The Monte A (£951, box of 25) was and still is the largest production cigar made in Cuba (its only equal in terms of dimension is the Sancho Panza Sanchos, which has its own story). Its launch marked the zenith of the reputation of a brand that was invented 36 years earlier in 1935. Named after the famous Dumas novel, at the time much was made of the fact that the ligero leaf for the filler was matured in special cedar chests. It rapidly gained in popularity and even before the revolution it was the top-selling Havana.
The reason for its dramatic dominance of the market remains a mystery. Maybe those early Montecristos were truly nonpareils. Maybe they were easy to remember as the obscure nomenclature was replaced with a simple numbering system that until the late 1960s counted only five sizes numbered one to five.
However, by the time I was getting started on them, Montecristos were beginning to lose their lustre. The marque had slipped from its top slot as the favoured smoke of plutocrats. During the 1970s and 1980s the white and gold band of Davidoff had replaced the brown and white of the Montecristo. And by the time the thrice-fermented Cohiba hit the market, the Montecristo was relegated to the status of a dependable, rather than an exciting, cigar.
In 1980 an attempt was made to launch numbers six and seven, but they flopped. It hardly mattered, however, for as far as Cuba was concerned Montecristo was the gift that kept on giving. Having once been the cynosure of cigars, the thoroughbred Montecristo had become the workhorse of the industry – made in huge quantities and available in every halfway decent tobacconist (bar those in the US). By the end of the 20th century, it accounted for a massive 22 per cent of all cigars exported from Havana.
Unsurprisingly, doubts about quality began to surface.
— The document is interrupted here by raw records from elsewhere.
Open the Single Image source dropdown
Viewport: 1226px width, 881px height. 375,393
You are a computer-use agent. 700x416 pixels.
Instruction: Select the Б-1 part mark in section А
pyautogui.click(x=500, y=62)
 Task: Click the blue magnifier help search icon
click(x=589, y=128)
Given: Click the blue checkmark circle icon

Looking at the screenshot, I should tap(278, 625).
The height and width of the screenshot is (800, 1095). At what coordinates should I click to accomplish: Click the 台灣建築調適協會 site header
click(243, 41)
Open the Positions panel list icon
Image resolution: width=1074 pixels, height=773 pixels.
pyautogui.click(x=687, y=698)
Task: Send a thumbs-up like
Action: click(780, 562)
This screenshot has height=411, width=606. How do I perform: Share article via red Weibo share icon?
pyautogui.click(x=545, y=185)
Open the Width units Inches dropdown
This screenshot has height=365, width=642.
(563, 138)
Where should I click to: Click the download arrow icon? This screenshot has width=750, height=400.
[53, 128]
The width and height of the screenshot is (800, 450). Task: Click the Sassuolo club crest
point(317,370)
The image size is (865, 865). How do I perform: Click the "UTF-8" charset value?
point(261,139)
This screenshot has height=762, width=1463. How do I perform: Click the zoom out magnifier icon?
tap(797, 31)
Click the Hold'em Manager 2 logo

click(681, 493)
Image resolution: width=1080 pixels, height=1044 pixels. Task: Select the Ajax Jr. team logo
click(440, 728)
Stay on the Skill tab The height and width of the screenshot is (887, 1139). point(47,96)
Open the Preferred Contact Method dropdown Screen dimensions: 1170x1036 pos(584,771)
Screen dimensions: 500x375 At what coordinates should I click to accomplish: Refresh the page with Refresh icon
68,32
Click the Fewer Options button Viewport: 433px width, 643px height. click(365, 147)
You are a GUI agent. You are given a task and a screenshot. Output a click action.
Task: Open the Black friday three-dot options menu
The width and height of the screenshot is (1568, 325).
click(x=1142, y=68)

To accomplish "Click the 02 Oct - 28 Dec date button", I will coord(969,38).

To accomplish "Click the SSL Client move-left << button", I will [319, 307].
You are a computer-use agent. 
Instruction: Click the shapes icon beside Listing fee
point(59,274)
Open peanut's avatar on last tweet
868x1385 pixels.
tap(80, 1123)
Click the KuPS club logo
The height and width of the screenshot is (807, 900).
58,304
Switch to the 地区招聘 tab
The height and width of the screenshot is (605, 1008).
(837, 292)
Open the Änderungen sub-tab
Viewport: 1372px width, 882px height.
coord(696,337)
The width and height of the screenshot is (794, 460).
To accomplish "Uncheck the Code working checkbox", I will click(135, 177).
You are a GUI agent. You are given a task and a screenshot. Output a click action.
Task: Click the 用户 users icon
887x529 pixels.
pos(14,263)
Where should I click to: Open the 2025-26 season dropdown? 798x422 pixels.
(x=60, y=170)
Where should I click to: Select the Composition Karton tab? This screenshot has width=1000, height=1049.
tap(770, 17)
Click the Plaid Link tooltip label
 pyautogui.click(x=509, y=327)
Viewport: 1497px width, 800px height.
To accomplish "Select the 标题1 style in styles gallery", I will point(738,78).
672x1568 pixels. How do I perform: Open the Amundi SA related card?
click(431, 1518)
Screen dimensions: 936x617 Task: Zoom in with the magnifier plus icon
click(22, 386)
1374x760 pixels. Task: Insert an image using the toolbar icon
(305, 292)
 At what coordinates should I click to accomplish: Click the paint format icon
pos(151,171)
Historically linked with the H Upmann factory (where Montecristo cigars are still made today, although the factory has now moved), production continued on this site despite the quantities being simply too great for a single factory to handle. Yet as the brand’s reputation troughed, signs of its rebirth were beginning to be seen.
At the turn of the century, three sets of strictly limited-edition Cuban cigars in ceramic jars were made – and one was a Montecristo Robusto. The robusto was beginning to become fashionable, and Montecristo’s offering, which I recall being delicious, seemed to suggest that we could expect more from the brand.
I waited. But in Cuba nothing happens in a hurry and, with the exception of a couple of rather forgettable limited editions, it was not until the middle of the decade that real change began to take place, with the launch of the Edmundo (£397, box of 25). In a dark, oily wrapper, with a prescient ring gauge of 52 and at 51/3 inches in length, this, for the first time in 25 years, was a Montecristo that was a leader rather than a follower. It was fatter than the standard robusto, and hailed as more “confident” in flavour than the traditional numbers one to five. It was an altogether more serious proposition, in size, flavour and appearance. Even the packaging was different, sold in new-style aluminium tubes.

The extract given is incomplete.